5. Soil technology: It deals with the management of problem soils i.e. saline, saline sodic,
sodic and eroded soils.
6. Soil fertility: The study of nutrient status of soil with respect to the amount and availability
of nutrient to plants. Soil fertility is defined as the ability of soil to supply nutrients for plant
growth. The concept of soil fertility includes how well the nutrients are protected from
leaching and their enhanced availability to plants in addition to the quantity of nutrients the
soil contains.
7. Soil conservation: It deals with the protection of soil against physical loss by erosion or
aginst chemical deterioration. It provides management aspects for producing high yield and
at the same time, protecting it from degradation.
1.4. Pedological and Edaphological concept:
Soil is dealt with two basic concepts. The first concept considers soil as natural body, a
biochemically weathered and synthesized product of nature. The second conceives the soil as a
natural habitat for plants and justifies soil studies primarily on that basis. These conception
illustrates two approaches that can be used in studying soils - that of the pedologist and that of the
edaphologist.
Pedology (from the Greek word ‘pedon’ which means soil or earth). Pedology deals with
the origin of the soil, its classification and description. It considers the soil as a natural body and
does not focus primarily on the soil’s immediate practical utilization. A Pedologist studies,
examines and classifies soils as they occur in their natural environment. These findings may be as
useful to highway and construction engineers as well as to the agriculturists.
Edaphology (from the Greek word ‘edaphos’ which also means soil or ground) is the study
of soils in relation to growth, nutrition and yield of crop i.e. crop production. It considers the
various properties of soils as they relate to plant production. The edaphologist is practical having
the production of food and fibre as an ultimate goal.
1.5. Origin of the Earth
The universe, as we know, is composed of innumerable galaxies or star clusters. The
Galaxy in which we live, the Milky Way, is a disc-shaped revolving cluster of billions stars of
varying size and brightness. One of the stars, which are of modest size and brightness and nearer
the edge than the centre of the Galaxy, is the Sun.
The Solar System consists of the Sun, 9 Planets (8 planets excluding Pluto) with their 31
Satellites and a belt of asteroids or planetoids.
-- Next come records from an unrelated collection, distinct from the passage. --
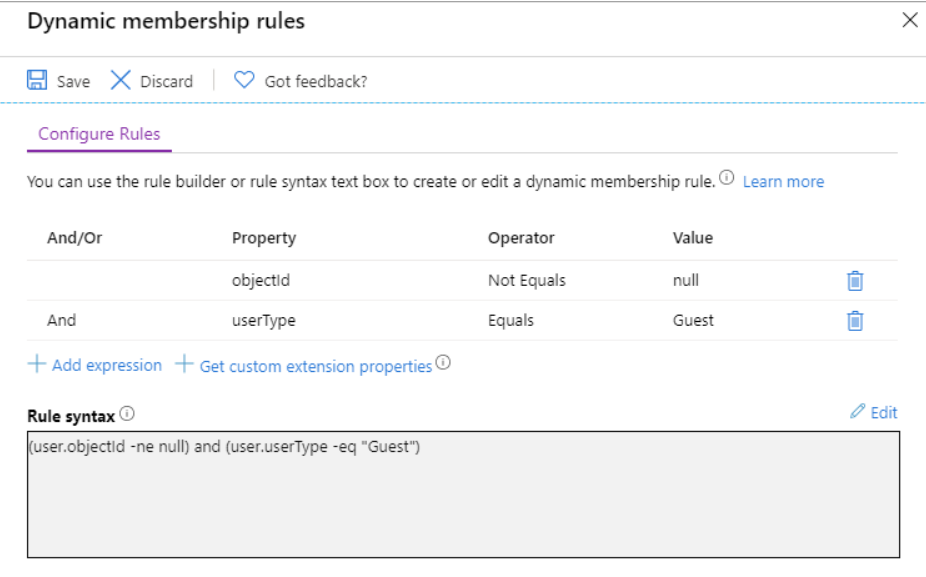Click info icon before Learn more
Viewport: 926px width, 577px height.
coord(727,179)
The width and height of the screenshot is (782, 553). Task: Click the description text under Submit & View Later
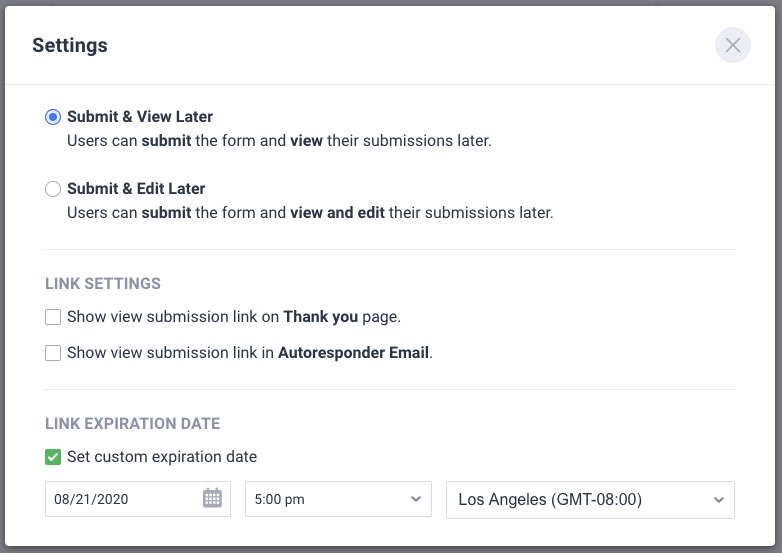tap(279, 141)
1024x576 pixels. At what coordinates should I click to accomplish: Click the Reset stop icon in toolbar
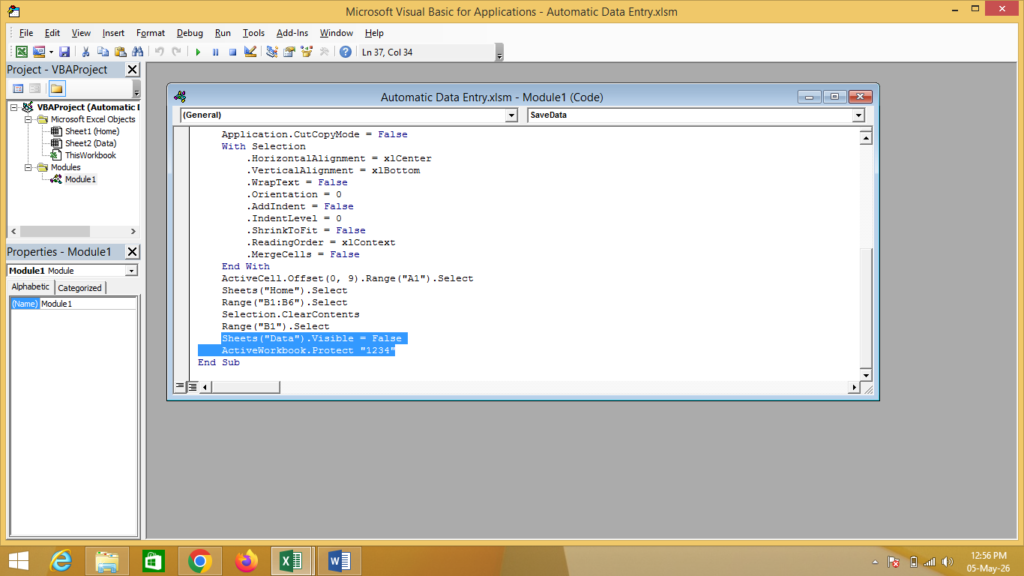coord(232,52)
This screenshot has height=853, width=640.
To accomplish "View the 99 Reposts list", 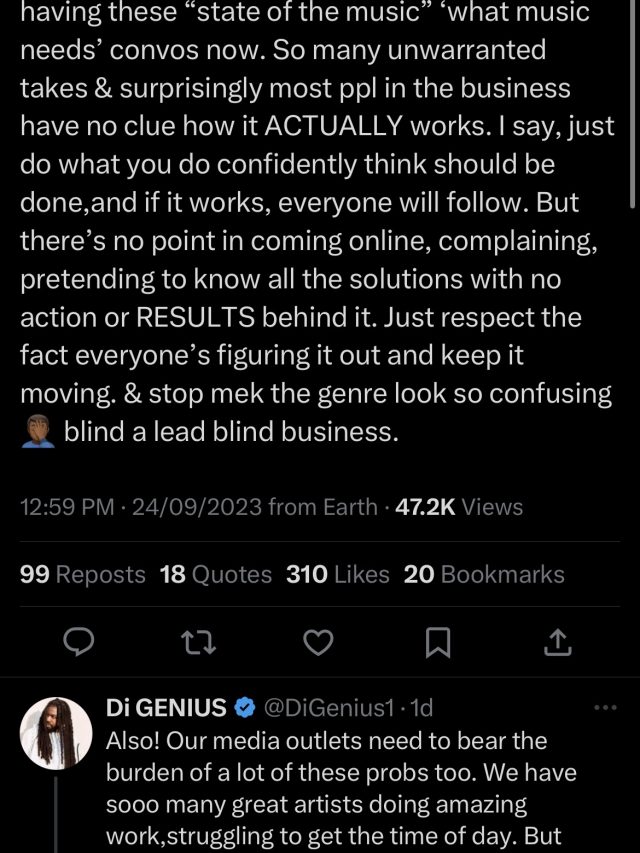I will 83,575.
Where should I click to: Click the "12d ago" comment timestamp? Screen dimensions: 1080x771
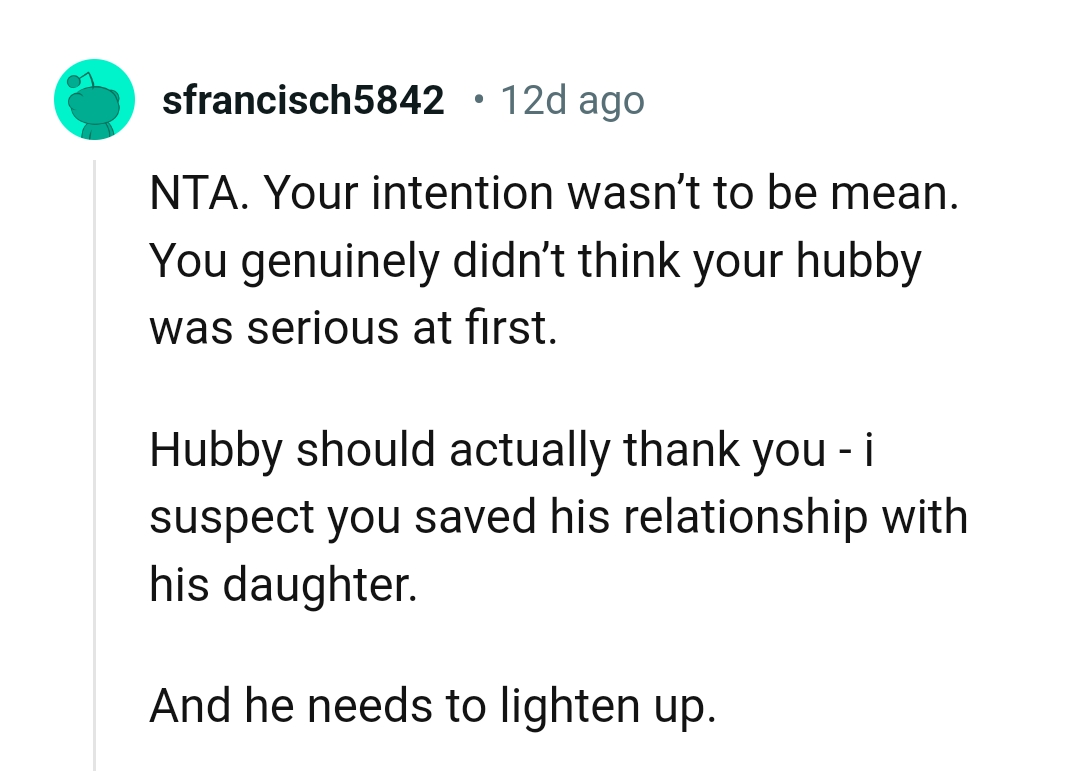(x=572, y=100)
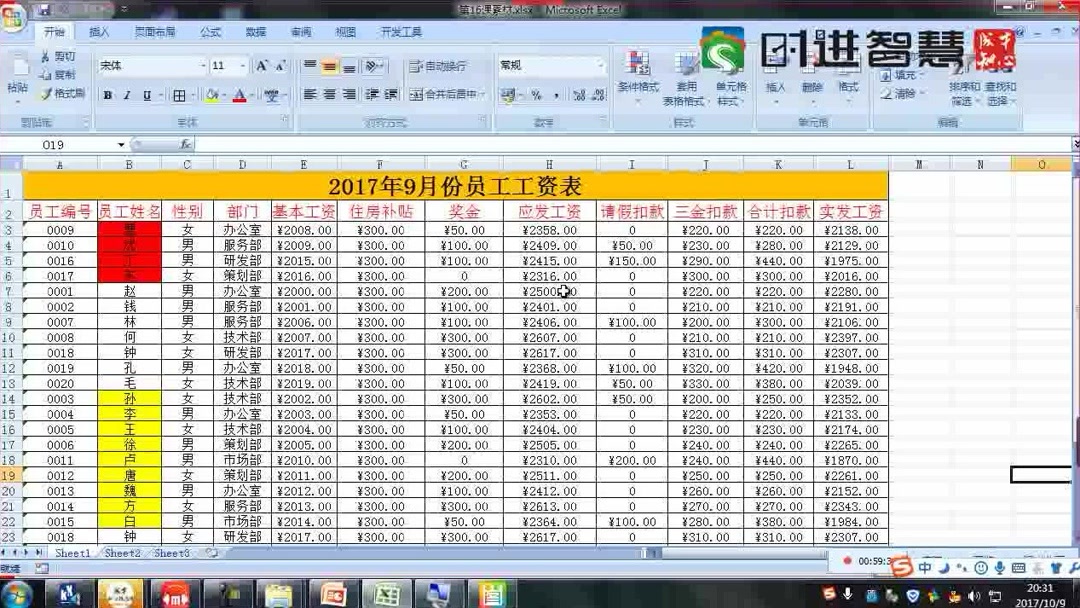Image resolution: width=1080 pixels, height=608 pixels.
Task: Switch to the Sheet2 tab
Action: (x=122, y=552)
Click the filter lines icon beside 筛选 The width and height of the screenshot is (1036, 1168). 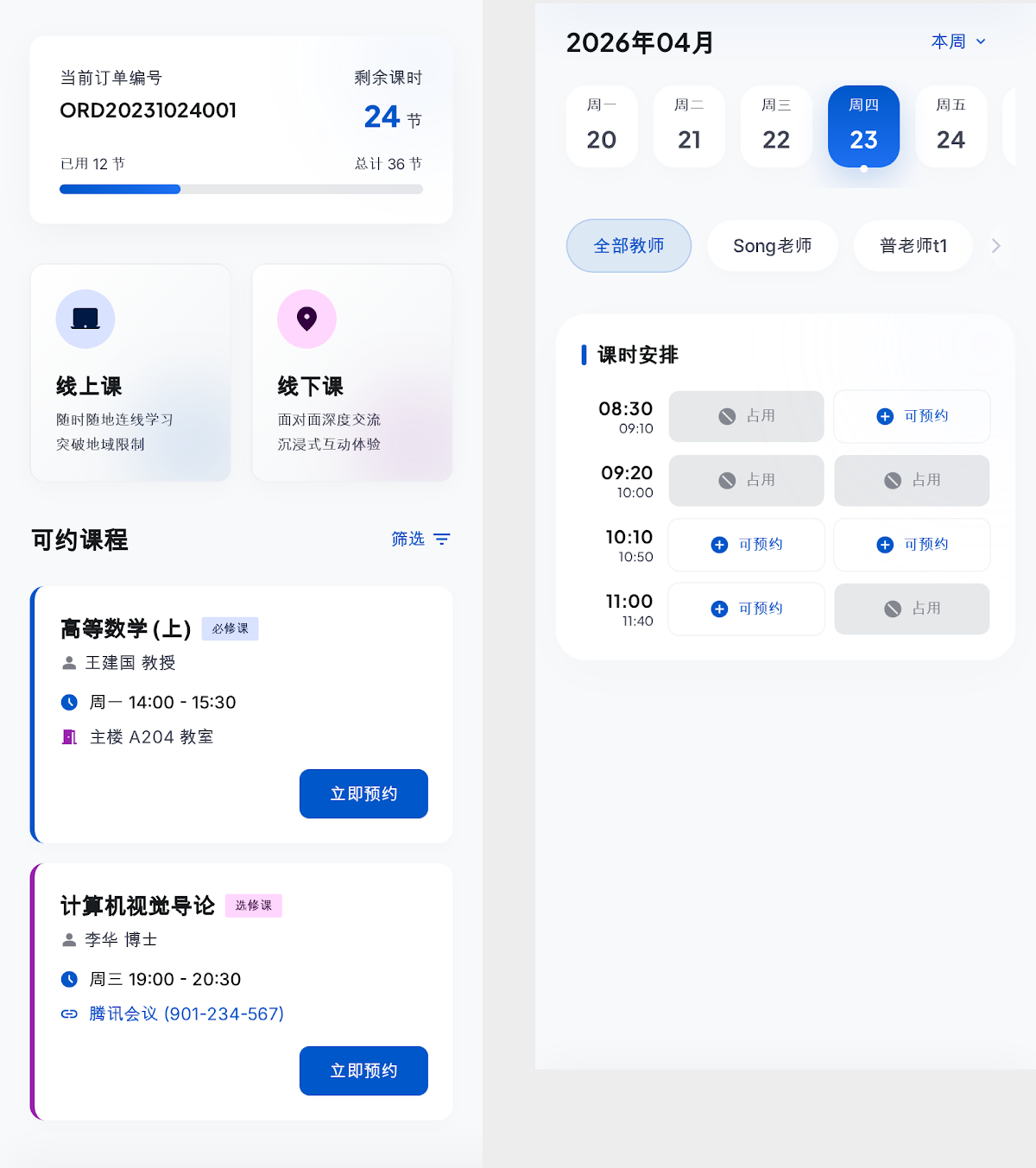pyautogui.click(x=442, y=540)
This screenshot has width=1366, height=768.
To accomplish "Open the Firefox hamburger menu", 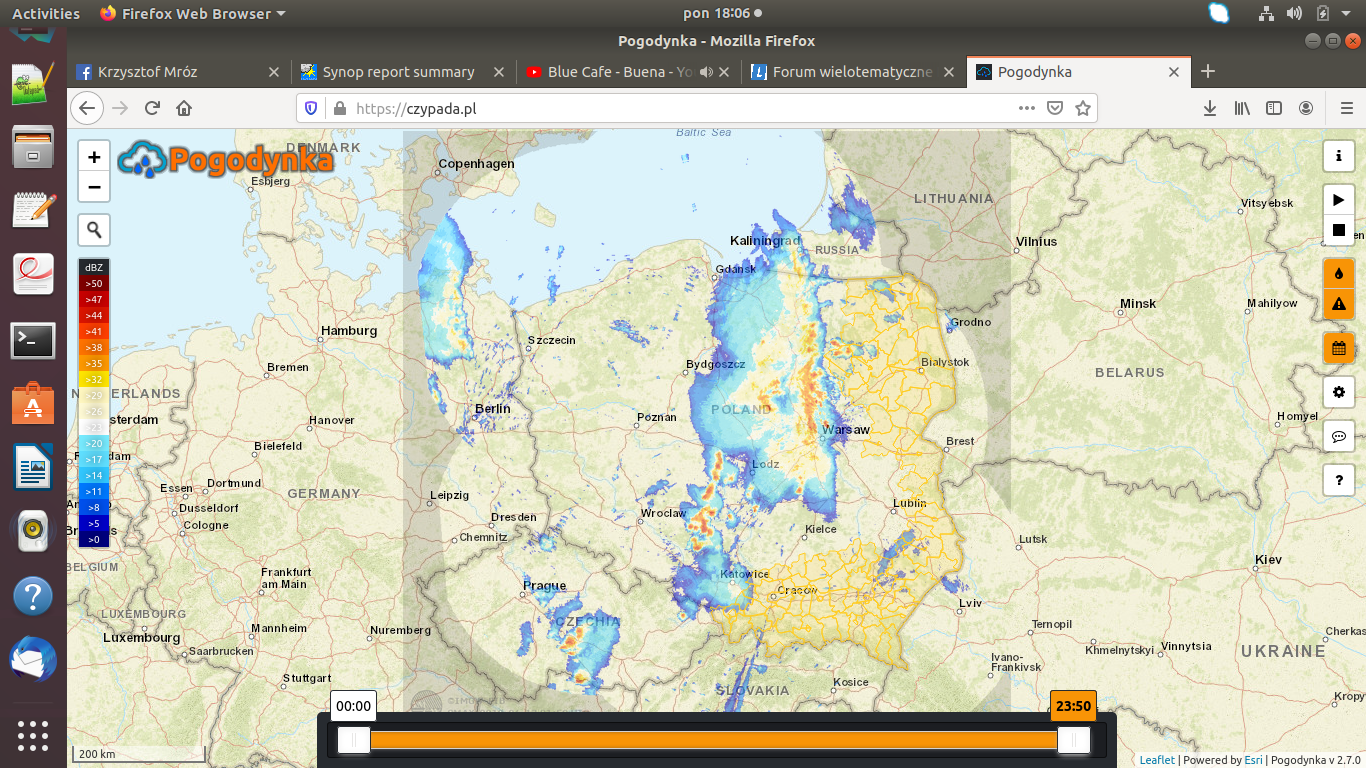I will point(1347,108).
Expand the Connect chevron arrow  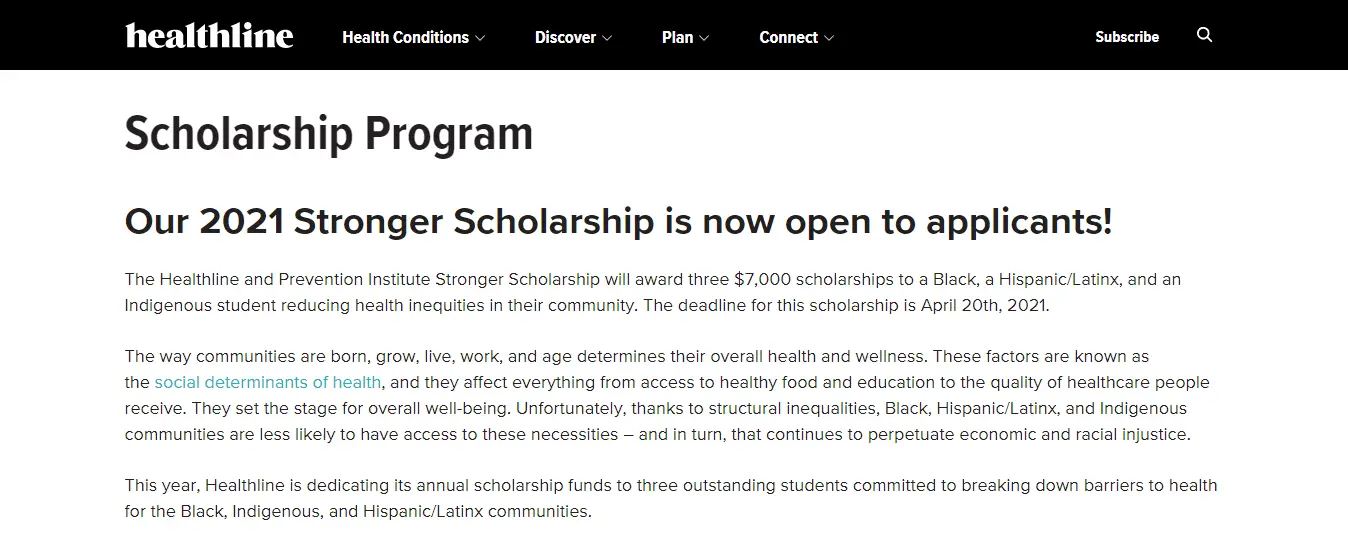pyautogui.click(x=829, y=38)
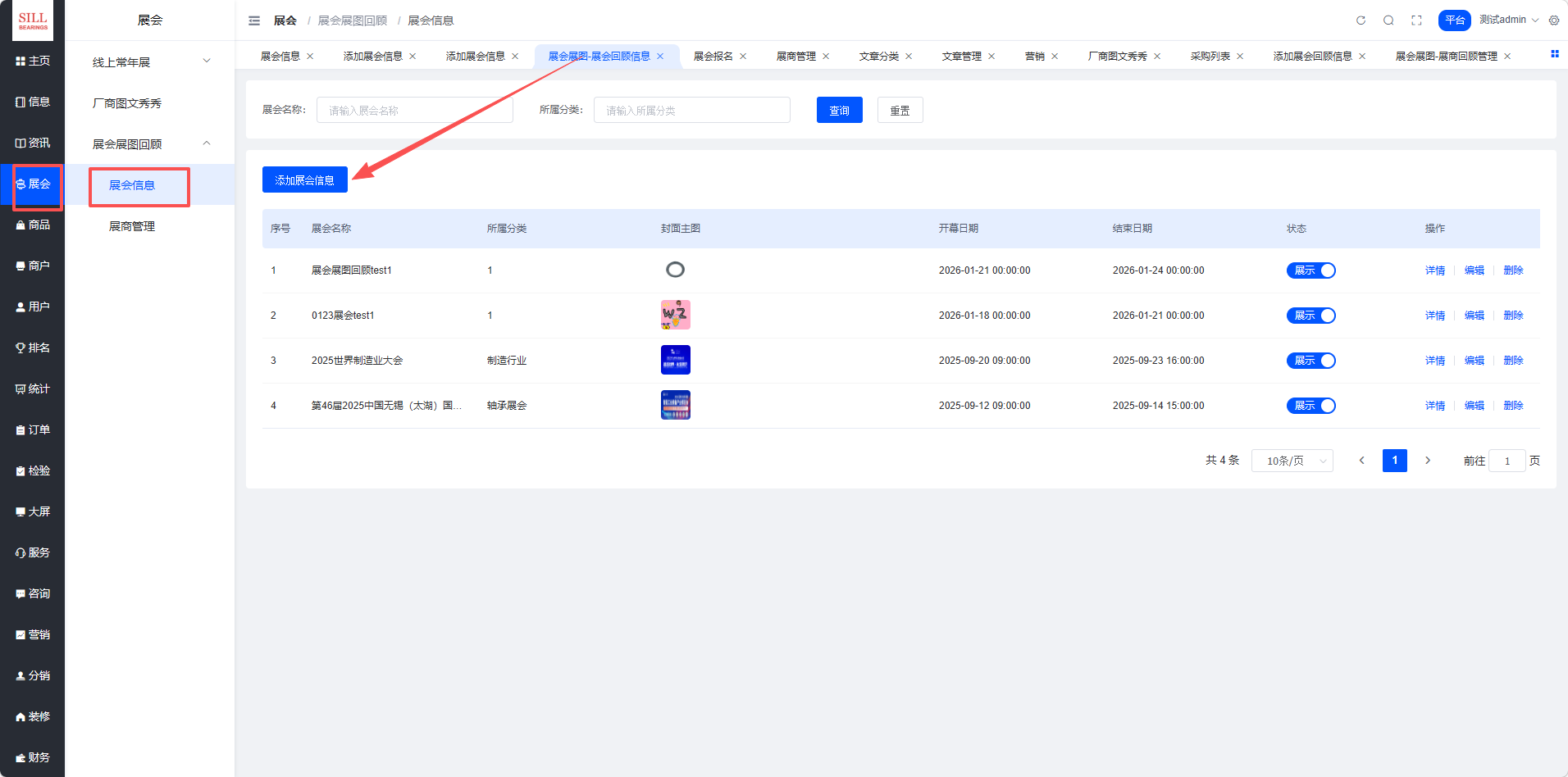The image size is (1568, 777).
Task: Click the 添加展会信息 button
Action: click(304, 180)
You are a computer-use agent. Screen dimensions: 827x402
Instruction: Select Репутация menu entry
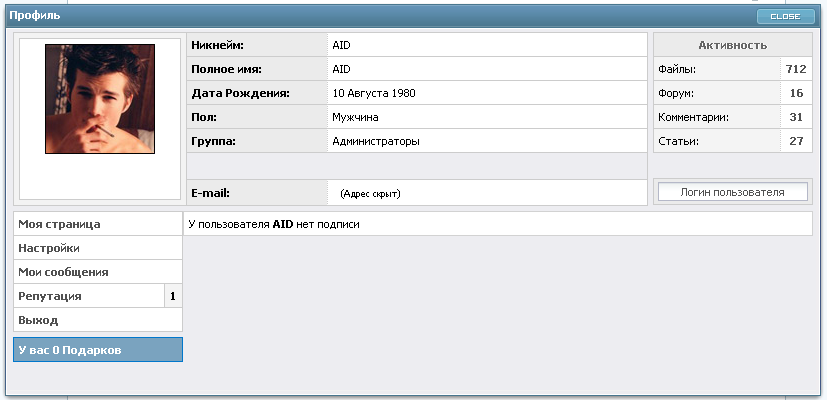click(x=89, y=296)
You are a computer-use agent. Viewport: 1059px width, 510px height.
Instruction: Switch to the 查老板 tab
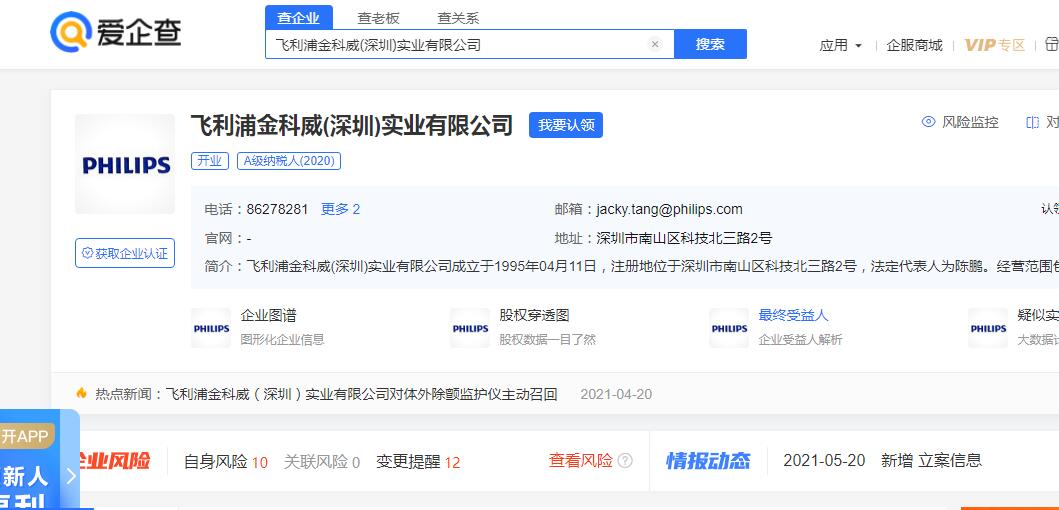[378, 18]
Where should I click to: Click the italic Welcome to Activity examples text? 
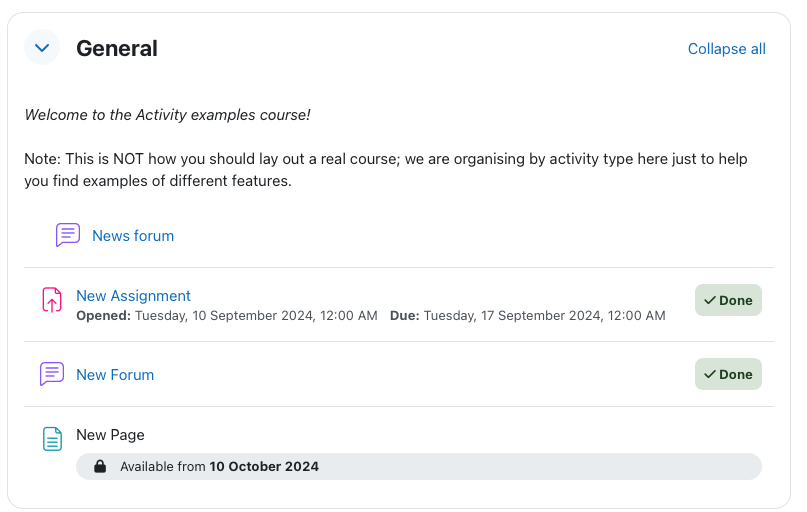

The sun accounts for over 99.87 per cent of the
entire mass in our Solar System. The Sun is in the centre of the Solar System and the planets move
around.
Page 2 of 6
The way in which our Earth was formed is based on an old theory, known as the Nebular
hypothesis. According to this hypothesis, the whole Solar System is supposed to have existed as a
nebula or matters in vapours or gases. As such it was intensely hot and supposed to be revolving.
With the lapse of time, the nebula began to cool. On cooling, the outer layers of the vapours
condensed and were thrown out in the form of rings. These rings on further condensation and
disruption became what we know as the planets.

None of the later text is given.